Apple’s Safari web browser has lagged behind some features in recent years, especially with background services. After years of waiting, it seems like Safari will finally support web push notifications on all platforms.
Following today’s WWDC event, Apple published a post on the WebKit Blog explaining what’s new in the Safari 16 Beta. Perhaps the most surprising addition is Web Push support, which is already functional on the macOS Ventura beta release. The feature will allow web sites and web apps to send push notifications, even when they are not open.
“Web Push is coming to Safari 16 on macOS Ventura,” Apple said in the blog post. “This lets you remotely send notifications to users of your websites and web apps — and deliver those notifications even when Safari isn’t running. It uses the same combination of web standards you may be familiar with from other browsers: Push API and Notifications API, along with Service Worker.”
Similar to Firefox, Safari will only allow a website to show a prompt to enable notifications after you’ve interacted with the page — for example, you won’t see the popup message right after a page loads, but you might see one after you click a link or button. That won’t stop the pages from showing buttons in the page for enabling notifications, but it will prevent Safari itself from spamming you.
Safari on macOS has technically supported push notifications since Mac OS X 10.9, but Safari’s notifications worked differently than push notifications other browsers — sites had to register for a paid Apple developer license, and the technology for sending alerts wasn’t similar at all. This new implementation uses the same push standard that every other browser uses, and sites don’t have to pay for Apple developer accounts to provide visitors with notifications.
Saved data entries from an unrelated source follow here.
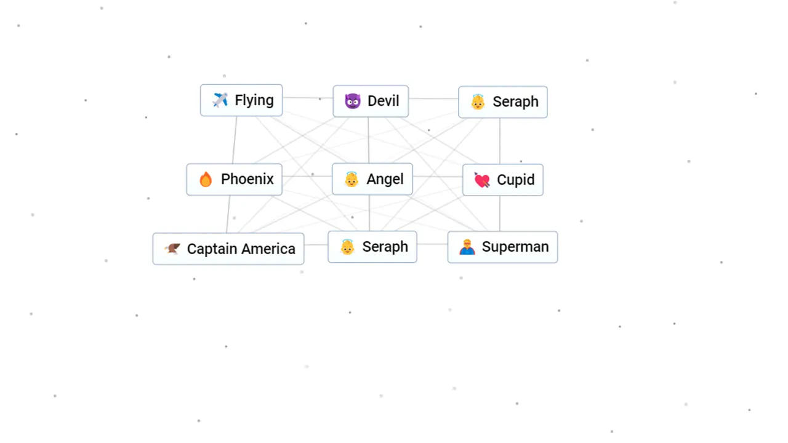The width and height of the screenshot is (788, 443).
Task: Select the purple devil face emoji
Action: [x=353, y=101]
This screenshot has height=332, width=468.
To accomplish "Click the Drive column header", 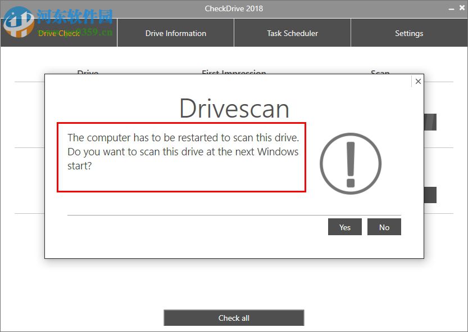I will tap(88, 73).
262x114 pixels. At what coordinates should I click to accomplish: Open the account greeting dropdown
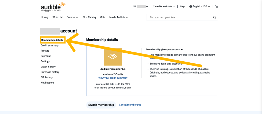[141, 6]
Importantly, Apple says Web Push will arrive on the iPhone and iPad sometime in 2023. That’s a massive win for web apps on mobile Apple devices — you could always use alternative browsers on Mac if you needed push notifications, but Apple doesn’t allow third-party browser engines on iPhone and iPad. Web Push will make Progressive Web Apps better than ever on iPhone and iPad, as long as Apple doesn’t introduce any strange limitations or missing features.